Podemos imaginarle sentado de espaldas a la mesa para no poder ver nada de lo que viniese a suceder en ella. Después le observamos dibujar sobre un trozo de papel un cuadrado para representar la superficie de la mesa. Comienza pidiendo que un ayudante eche a rodar una imaginaria bola blanca sobre la superficie de la fingida mesa. Y como se halla de espaldas a ésta, Bayes no sabe dónde ha ido a parar la pelota experimental.

Seguidamente, le imaginamos pidiendo a su colega que haga rodar una segunda bola sobre la mesa y le informe de si ésta viene a detenerse a la izquierda o a la derecha de la bola blanca. En caso de que lo haga a la izquierda, Bayes comprenderá que hay más probabilidades de que la bola blanca de referencia se halle detenida en la parte derecha de la mesa. De nuevo, el amigo de Bayes impulsa la bola y refiere únicamente si ésta se frena a la derecha o a la izquierda de la bola de prueba. Si lo hace a la derecha, Bayes inferirá que la bola testigo no puede hallarse en el borde derecho de la mesa.

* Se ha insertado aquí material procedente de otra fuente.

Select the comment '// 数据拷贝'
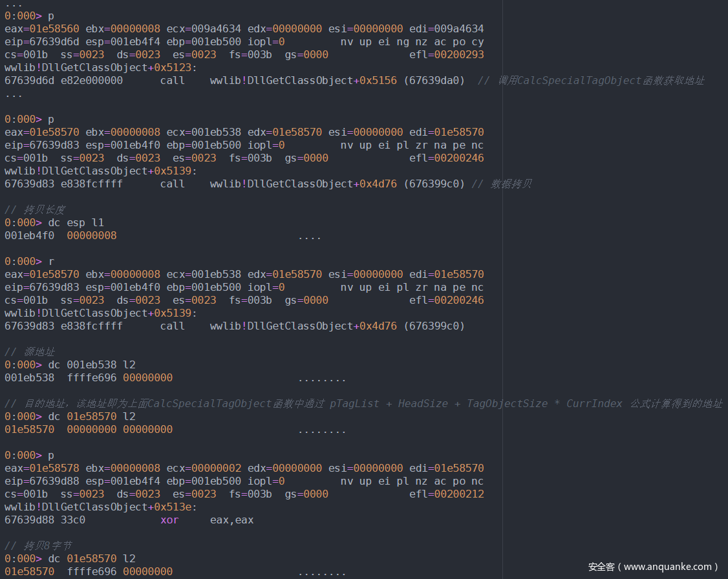 pyautogui.click(x=502, y=184)
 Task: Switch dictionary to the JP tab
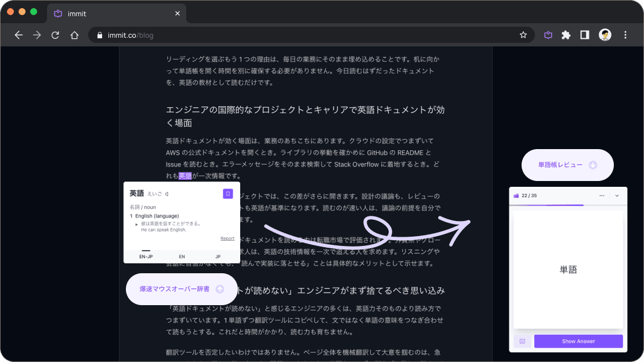[x=218, y=256]
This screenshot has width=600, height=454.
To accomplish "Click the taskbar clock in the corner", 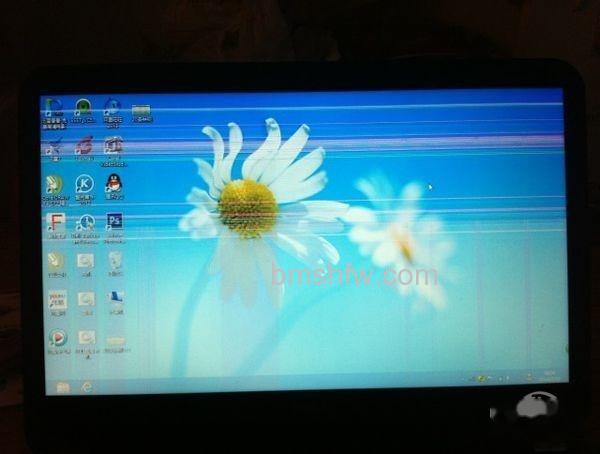I will tap(549, 375).
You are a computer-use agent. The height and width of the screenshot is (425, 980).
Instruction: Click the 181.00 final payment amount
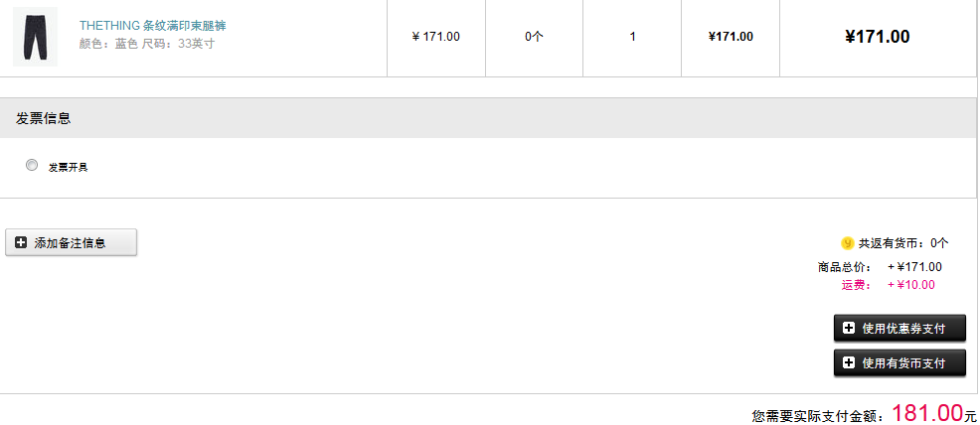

Bayes va pidiendo a su colega que eche a rodar, una y otra, y otra vez, la bola del experimento. Los jugadores y los matemáticos ya sabían que cuantas más veces lanzaran una moneda al aire, tanto más fiables serían sus conclusiones. Lo que Bayes descubrió fue que al aumentar el número de bolas que se echaban a rodar por la mesa, cada nuevo dato registrado hacía que las oscilaciones del punto de asiento de su imaginaria bola blanca de referencia se movieran en un área cada vez más restringida.

Por poner un caso extremo, si todas las bolas lanzadas después de la primera viniesen a detenerse a la derecha de ésta, Bayes tendría que concluir que lo más probable era que su bola de control se hallara situada en el extremo marginal izquierdo de la mesa. Por el contrario, si todos los lanzamientos dieran en quedar ubicados a la izquierda de la primera bola, lo más probable sería que ésta se hallase en el borde derecho. Al final, suponiendo que se hubiera lanzado la bola un número de veces suficiente, Bayes podía reducir progresivamente el área de la posible ubicación de la bola de control.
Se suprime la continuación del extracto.